F L Smidth supplies complete plants, equipment and services to the global minerals and cement industry. The most recent addition to the company's offerings is a flash dryer designed for a phosphate processing plant in Morocco. The dryer takes a wet filter cake and produces a dry product suitable for transport to markets around the world.
The company was interested in reducing the solution time and, if possible, increasing mesh size to improve the accuracy of their simulation results without investing in a computing cluster that would be utilized only occasionally. So the company decided to participate in the Uber-Cloud Experiment, which was initiated by a consortium of 160 organizations and individuals for the purpose of overcoming roadblocks involved in remotely accessing technical computing resources in high-performance computing (HPC) centers and in the cloud.
The aim of the first round of the Uber-Cloud Experiment was to explore the end-to-end process of accessing remote HPC resources and to study and overcome the potential roadblocks. The project brought together four categories of participants: industry end-users, computing and storage resource providers, software providers such as ANSYS, and HPC experts.

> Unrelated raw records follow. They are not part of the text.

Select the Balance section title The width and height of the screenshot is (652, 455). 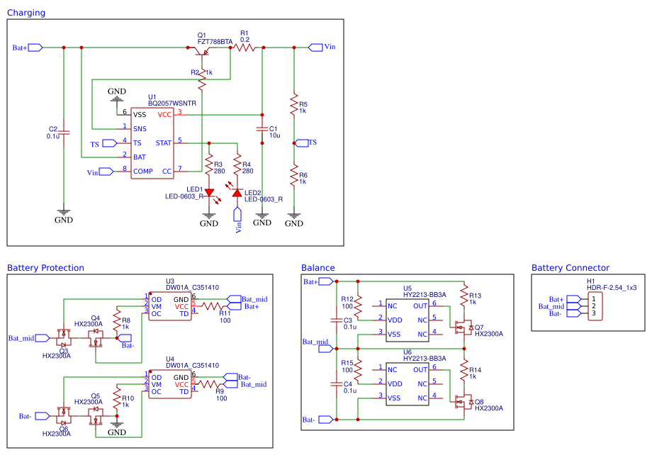[x=318, y=268]
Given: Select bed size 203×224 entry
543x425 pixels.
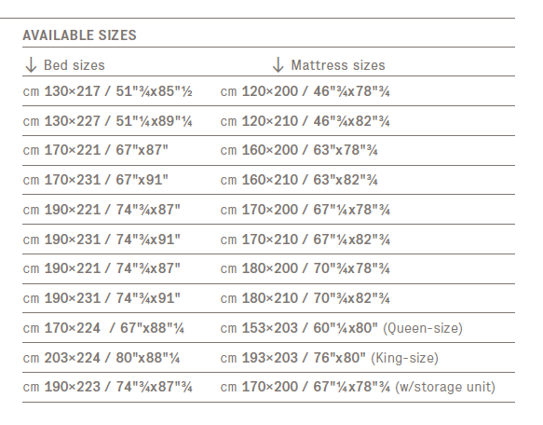Looking at the screenshot, I should (102, 358).
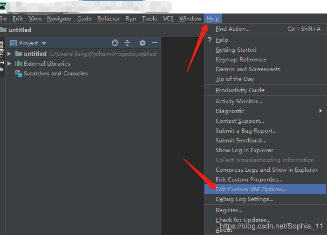
Task: Click the Collapse All icon in Project panel
Action: 127,43
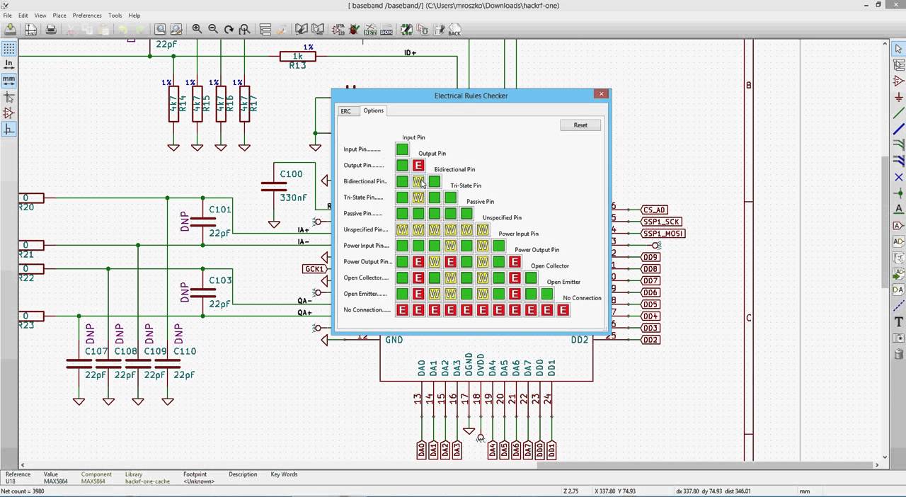Screen dimensions: 906x497
Task: Open the Netlist generation tool (NET icon)
Action: click(x=369, y=29)
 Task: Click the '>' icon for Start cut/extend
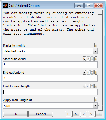pos(84,59)

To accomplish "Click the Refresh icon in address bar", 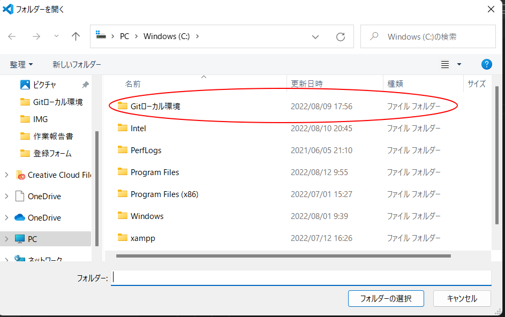I will [341, 36].
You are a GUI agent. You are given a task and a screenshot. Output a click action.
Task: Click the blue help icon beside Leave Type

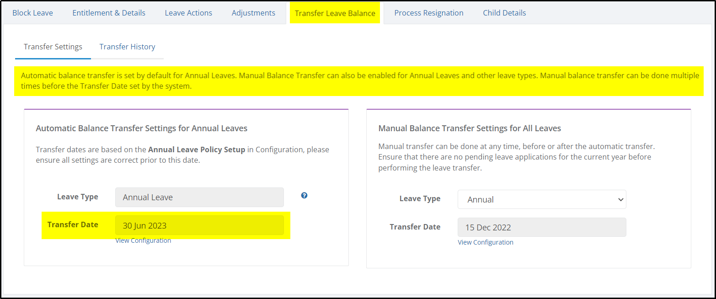(304, 195)
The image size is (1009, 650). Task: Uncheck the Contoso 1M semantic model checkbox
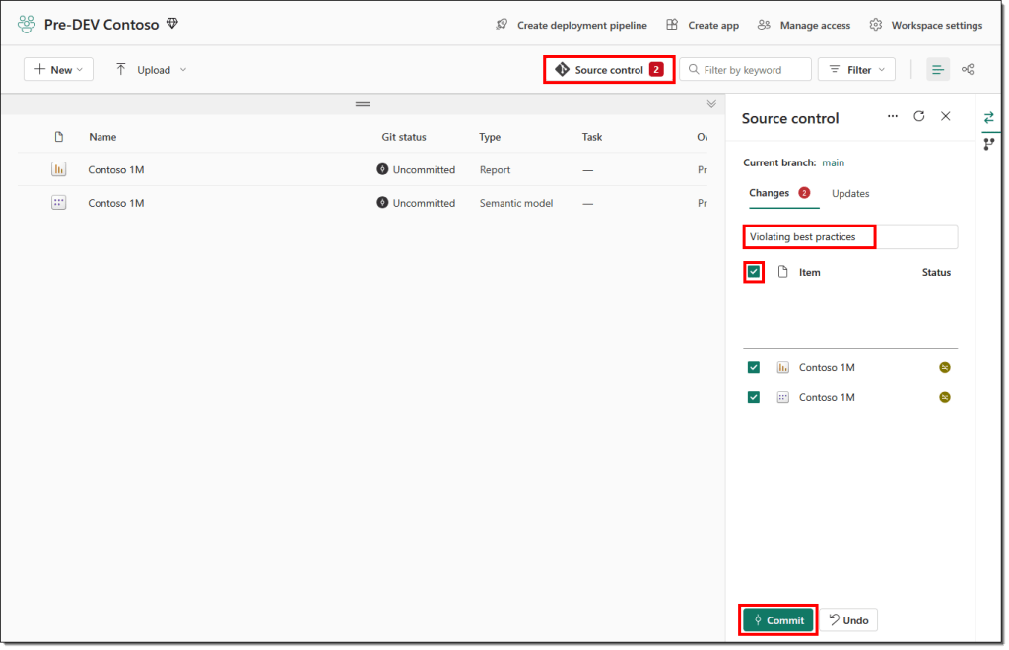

ANSYS was engaged with multiple teams and this article is a summary report of one of the teams
Simulating a Flash Dryer
The flash dryer procedure was designed by F L Smidth’s process department; the structural geometry was created by its mechanical department based on engineering calculations and previous experience.

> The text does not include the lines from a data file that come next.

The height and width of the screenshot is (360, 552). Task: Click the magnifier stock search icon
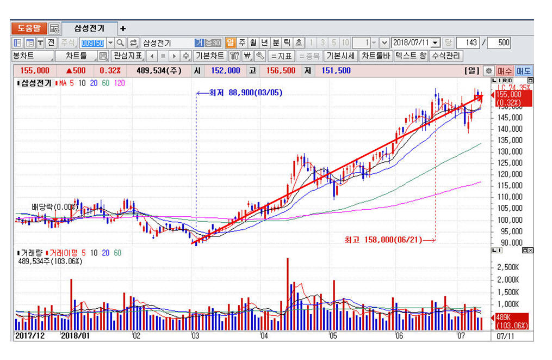point(120,42)
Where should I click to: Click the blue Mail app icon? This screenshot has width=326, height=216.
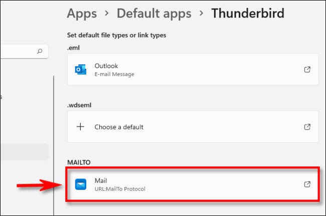[x=81, y=184]
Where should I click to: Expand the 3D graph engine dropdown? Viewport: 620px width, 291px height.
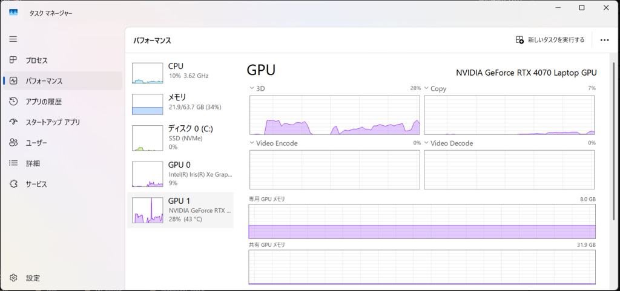(x=252, y=88)
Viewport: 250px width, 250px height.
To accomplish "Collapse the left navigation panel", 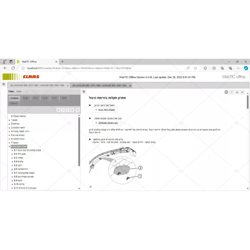I will point(84,92).
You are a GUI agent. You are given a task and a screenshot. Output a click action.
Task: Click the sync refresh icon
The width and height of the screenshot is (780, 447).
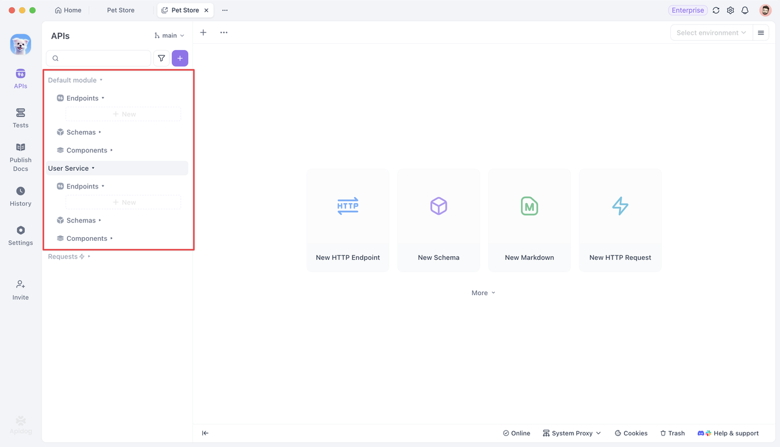click(716, 10)
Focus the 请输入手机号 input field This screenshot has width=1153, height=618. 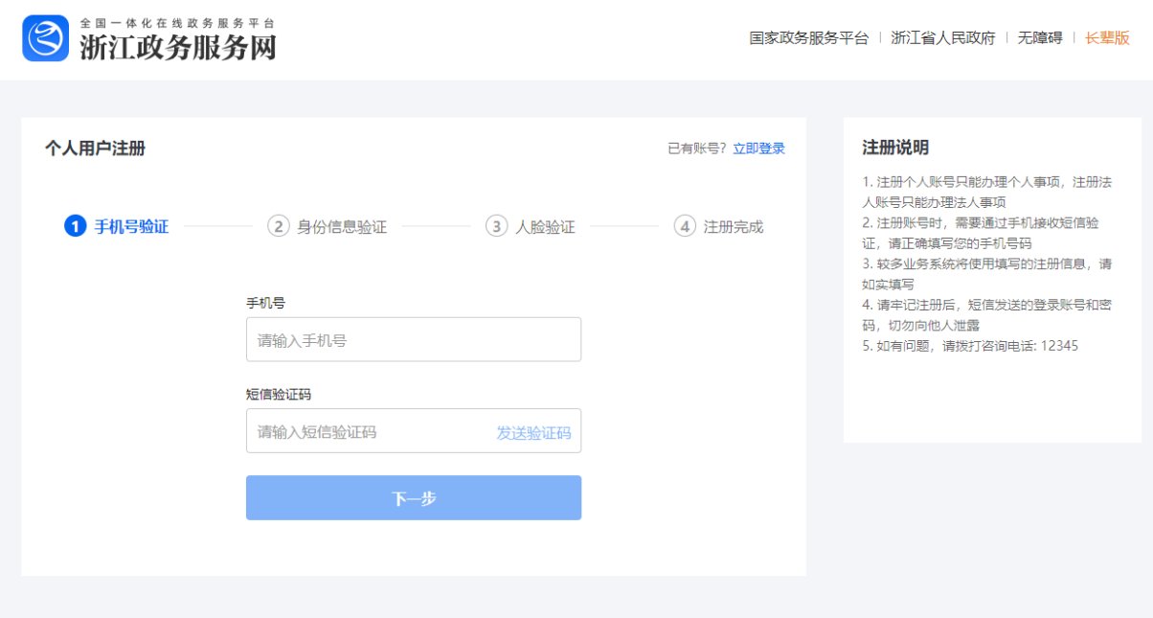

Nonetheless, before investing large amounts of money and time to build the dryer, the company wanted to verify that the proposed design would deliver the required performance and evaluate if alternatives could be found that would cost less to build and operate.
To evaluate the dryer before it was every installed, F L Smidth used ANSYS computational fluid dynamics (CFD) tools in addition to extensive pilot testing. This approach helps identify designs that reduce construction and operating costs and reduces the risk of having to modify the dryer during the installation phase.
Accurately simulating the performance of a flash dryer requires modeling the flow of gas through the dryer, tracking the position of particles as they move through the dryer and calculating the moisture loss from the solid particles. For example, the multiphase flow model of the dryer used in the phosphate plant uses Lagrangian particle tracking to trace five different species of in time steps of 1 millisecond for a total time of 2 seconds.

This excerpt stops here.